** TAREFAS ESCRITAS **
• a. Diga se cada afirmação está de acordo com o texto sobre a reforma tributária, respondendo sim ou não e citando as palavras do texto que decidem: (i) há entendimento quase unânime de que o sistema tributário brasileiro é complexo; (ii) o texto discorda do raciocínio de que leis confusas dificultam as liberdades individuais; (iii) o ambiente dos negócios é apresentado como seguro por natureza.
• b. Responda com base no texto sobre a reforma tributária:
(i) Que data consta no texto?
(ii) Além do desenvolvimento dos setores produtivos, o que o desarranjo normativo impediria?
(iii) Como o texto qualifica o agregado de leis?

** TEXTO FORNECIDO **
--
REFLEXÕES SOBRE A (RE)FORMA OU (DE)FORMAÇÃO TRIBUTÁRIA: ONDE ESTAMOS E PARA ONDE VAMOS  

13/07/2021

É quase unânime o entendimento de que o sistema tributário brasileiro possui grande complexidade e, em razão disso, necessita de ser reformado. No fundo da tese, há razões de ordem política e econômica, no sentido de que o desarranjo normativo seja uma das principais causas impeditivas do desenvolvimento dos setores produtivos e, consequentemente, da criação de empregos.

Grosso modo, não há como discordar do raciocínio, uma vez que, certamente, um agregado de leis confusas, incoerentes e sem um propósito específico dificulta o legítimo exercício das liberdades individuais. Onde não há limites muito claros, obviamente, torna-se mais temerário a tomada de decisões, porquanto mais arriscadas e imprevisíveis. Sem dúvida alguma, o ambiente dos negócios, intrinsicamente perigoso por si só, fica ainda mais ameaçador.
--
** Entradas para localizar palavras e elementos **
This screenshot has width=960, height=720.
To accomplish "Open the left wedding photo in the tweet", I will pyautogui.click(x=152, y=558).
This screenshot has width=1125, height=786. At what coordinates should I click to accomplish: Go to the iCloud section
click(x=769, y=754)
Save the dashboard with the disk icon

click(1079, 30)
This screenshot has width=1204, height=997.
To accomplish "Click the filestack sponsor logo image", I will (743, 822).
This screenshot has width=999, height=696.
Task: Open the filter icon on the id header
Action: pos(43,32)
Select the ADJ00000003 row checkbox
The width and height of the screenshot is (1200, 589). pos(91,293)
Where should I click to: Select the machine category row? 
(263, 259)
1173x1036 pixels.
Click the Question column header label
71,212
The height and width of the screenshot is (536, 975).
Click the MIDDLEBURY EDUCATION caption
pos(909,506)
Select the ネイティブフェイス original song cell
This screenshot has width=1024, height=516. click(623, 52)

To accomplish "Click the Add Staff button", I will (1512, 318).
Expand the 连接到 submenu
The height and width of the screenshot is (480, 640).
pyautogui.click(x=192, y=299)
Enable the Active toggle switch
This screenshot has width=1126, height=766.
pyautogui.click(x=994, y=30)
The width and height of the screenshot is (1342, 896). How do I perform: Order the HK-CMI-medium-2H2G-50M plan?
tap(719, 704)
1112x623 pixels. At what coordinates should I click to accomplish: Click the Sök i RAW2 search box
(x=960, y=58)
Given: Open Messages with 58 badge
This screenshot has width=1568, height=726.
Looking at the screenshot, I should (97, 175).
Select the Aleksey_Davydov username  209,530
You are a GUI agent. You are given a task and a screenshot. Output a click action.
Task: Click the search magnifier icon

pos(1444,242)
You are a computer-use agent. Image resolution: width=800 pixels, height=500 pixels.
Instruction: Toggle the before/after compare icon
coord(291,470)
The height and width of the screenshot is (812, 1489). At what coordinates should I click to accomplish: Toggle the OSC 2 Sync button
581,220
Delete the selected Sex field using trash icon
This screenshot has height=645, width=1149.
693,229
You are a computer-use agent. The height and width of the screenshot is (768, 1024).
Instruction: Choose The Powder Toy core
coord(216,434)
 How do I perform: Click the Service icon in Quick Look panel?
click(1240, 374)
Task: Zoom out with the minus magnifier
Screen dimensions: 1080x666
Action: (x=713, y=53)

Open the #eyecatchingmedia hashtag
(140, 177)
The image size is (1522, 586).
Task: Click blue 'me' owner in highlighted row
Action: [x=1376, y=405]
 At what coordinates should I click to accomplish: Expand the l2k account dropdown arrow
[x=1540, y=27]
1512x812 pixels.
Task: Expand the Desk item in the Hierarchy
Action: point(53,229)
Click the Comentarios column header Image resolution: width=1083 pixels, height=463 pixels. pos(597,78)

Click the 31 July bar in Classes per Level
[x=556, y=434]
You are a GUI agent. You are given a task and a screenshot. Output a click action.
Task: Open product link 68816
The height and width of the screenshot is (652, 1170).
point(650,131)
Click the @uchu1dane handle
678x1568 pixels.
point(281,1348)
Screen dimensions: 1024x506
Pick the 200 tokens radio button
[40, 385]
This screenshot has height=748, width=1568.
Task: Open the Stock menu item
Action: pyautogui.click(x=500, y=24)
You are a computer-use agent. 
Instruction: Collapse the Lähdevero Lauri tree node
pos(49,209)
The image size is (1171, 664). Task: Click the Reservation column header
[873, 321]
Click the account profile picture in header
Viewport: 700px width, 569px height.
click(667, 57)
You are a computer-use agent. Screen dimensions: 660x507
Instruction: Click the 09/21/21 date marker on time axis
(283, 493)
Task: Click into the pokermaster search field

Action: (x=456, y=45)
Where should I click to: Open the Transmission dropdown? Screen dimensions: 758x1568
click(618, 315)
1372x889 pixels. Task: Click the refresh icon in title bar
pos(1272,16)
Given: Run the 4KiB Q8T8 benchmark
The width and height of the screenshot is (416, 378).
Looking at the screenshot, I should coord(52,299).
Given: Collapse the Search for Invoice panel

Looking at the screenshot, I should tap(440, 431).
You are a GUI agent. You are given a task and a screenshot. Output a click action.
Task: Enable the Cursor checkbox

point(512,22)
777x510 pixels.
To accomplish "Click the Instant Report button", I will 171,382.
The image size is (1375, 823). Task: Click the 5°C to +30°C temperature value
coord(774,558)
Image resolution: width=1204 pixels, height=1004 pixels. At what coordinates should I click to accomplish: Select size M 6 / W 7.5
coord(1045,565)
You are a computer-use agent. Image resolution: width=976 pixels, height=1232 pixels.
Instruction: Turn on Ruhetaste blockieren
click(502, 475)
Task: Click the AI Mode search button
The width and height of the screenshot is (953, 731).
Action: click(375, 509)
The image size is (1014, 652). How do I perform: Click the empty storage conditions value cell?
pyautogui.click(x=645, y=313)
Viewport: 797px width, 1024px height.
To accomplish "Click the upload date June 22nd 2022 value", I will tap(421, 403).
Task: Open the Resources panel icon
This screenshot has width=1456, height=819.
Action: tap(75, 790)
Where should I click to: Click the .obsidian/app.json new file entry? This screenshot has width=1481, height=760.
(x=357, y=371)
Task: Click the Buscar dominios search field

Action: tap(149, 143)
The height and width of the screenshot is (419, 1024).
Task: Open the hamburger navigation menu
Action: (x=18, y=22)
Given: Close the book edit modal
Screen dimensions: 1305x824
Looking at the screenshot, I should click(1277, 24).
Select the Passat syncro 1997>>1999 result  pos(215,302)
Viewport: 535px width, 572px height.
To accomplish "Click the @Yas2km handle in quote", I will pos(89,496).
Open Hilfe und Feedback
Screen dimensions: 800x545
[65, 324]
--
** RESPOSTAS POR TAREFA **
• a.
(i) Sim: "É quase unânime o entendimento de que o sistema tributário brasileiro possui grande complexidade".
(ii) Não: "não há como discordar do raciocínio".
(iii) Não: "o ambiente dos negócios, intrinsicamente perigoso por si só, fica ainda mais ameaçador".

• b.
(i) 13/07/2021.
(ii) A criação de empregos.
(iii) Como leis confusas, incoerentes e sem um propósito específico.